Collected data
▬▬▬
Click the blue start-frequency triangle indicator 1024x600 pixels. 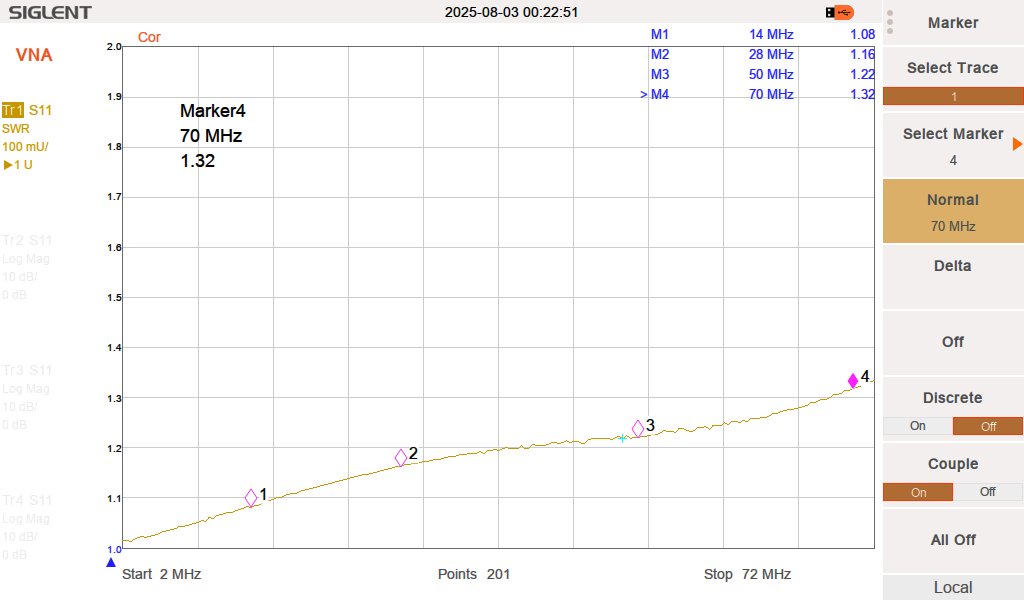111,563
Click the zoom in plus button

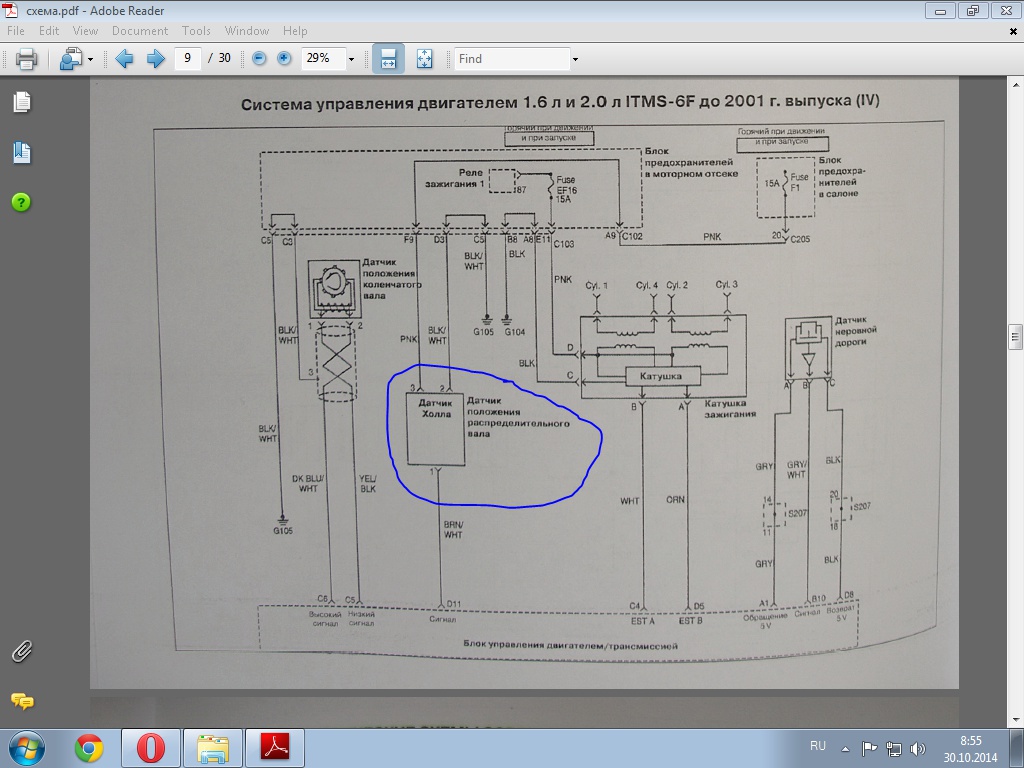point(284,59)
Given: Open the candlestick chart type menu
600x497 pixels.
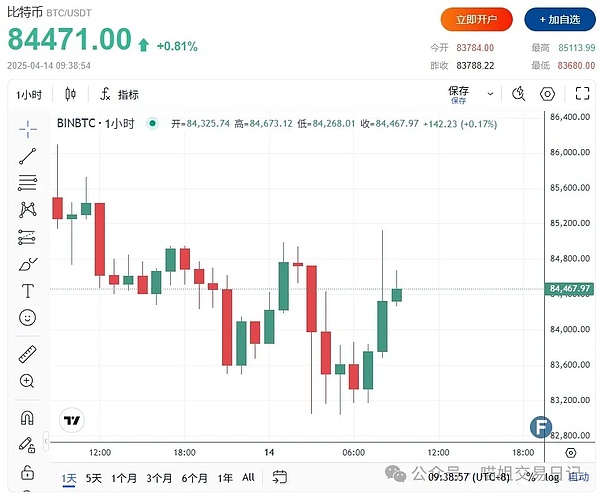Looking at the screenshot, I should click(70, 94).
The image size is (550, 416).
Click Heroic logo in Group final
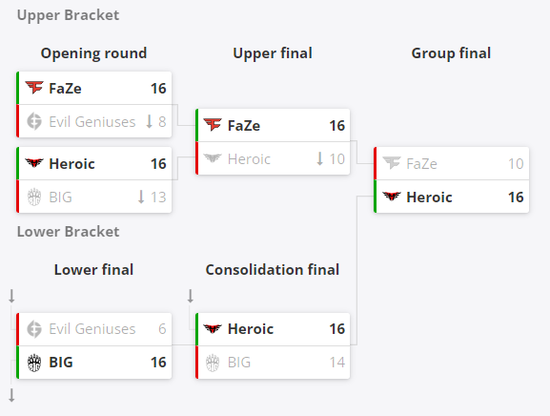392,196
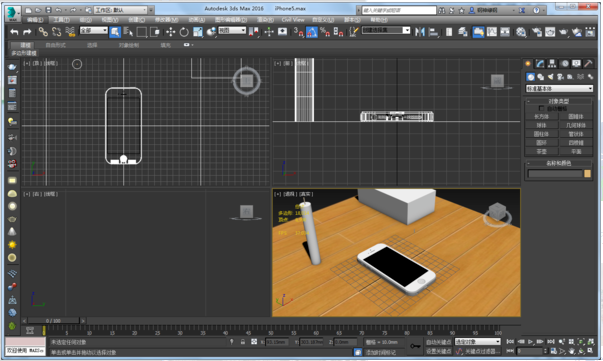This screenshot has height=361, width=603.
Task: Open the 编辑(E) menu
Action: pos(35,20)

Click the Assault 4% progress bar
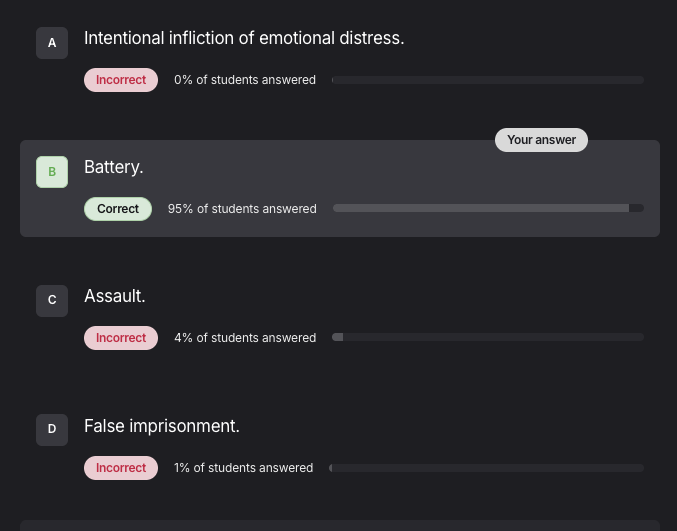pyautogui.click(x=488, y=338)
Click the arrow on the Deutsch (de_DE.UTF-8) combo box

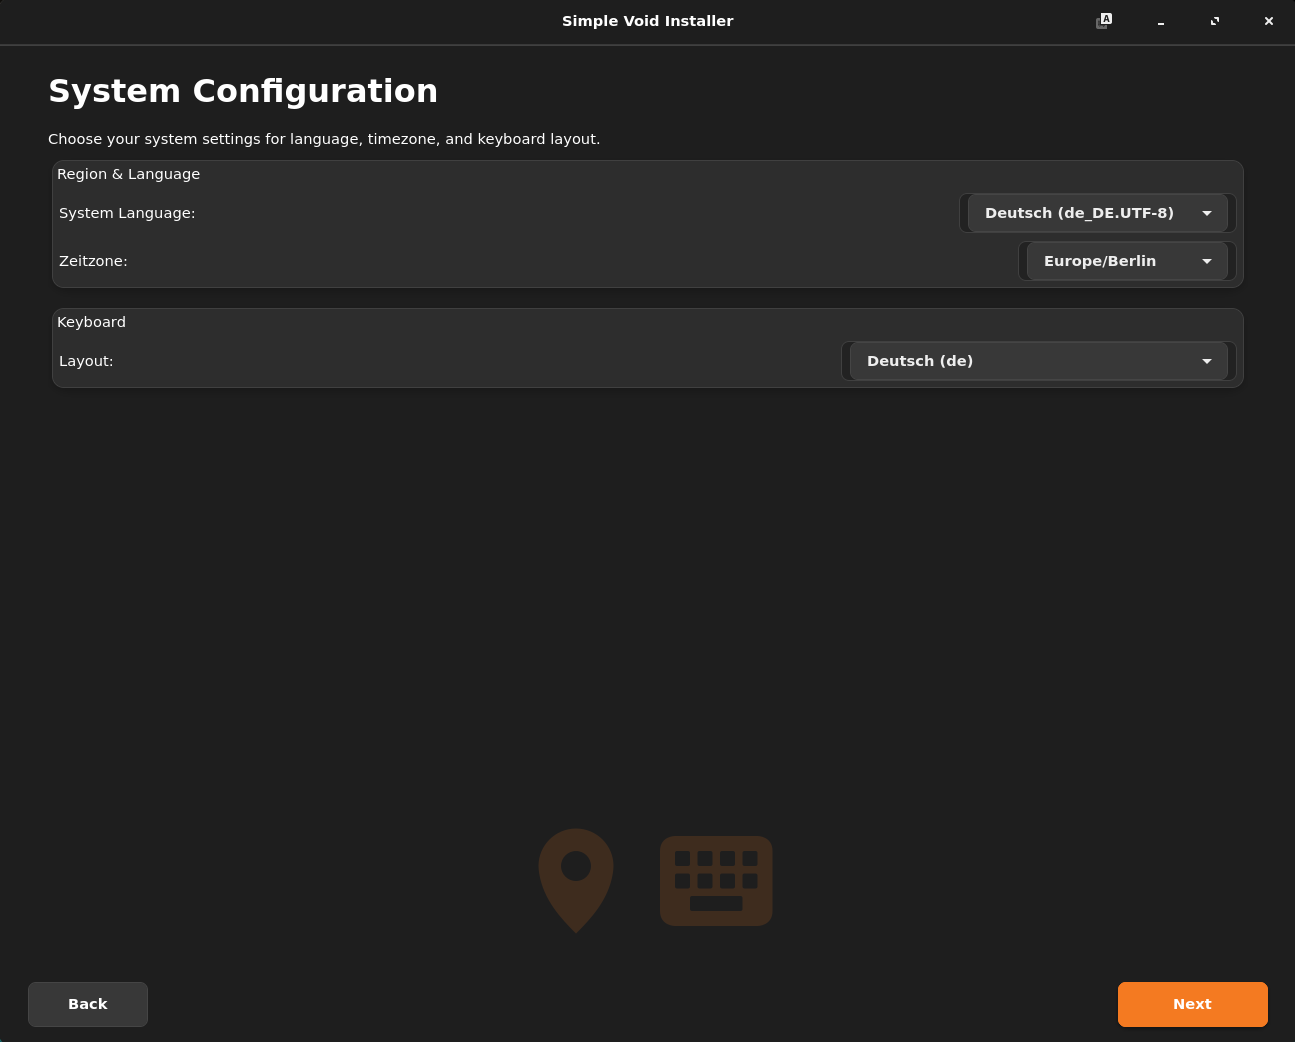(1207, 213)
▬▬▬
TASK GOAL —
Copy out only the lines from the one containing "Click the arrow" to the end of the entries, unchanged. Drop the pictures.

RESULT —
Click the arrow on the Deutsch (de_DE.UTF-8) combo box

(1207, 213)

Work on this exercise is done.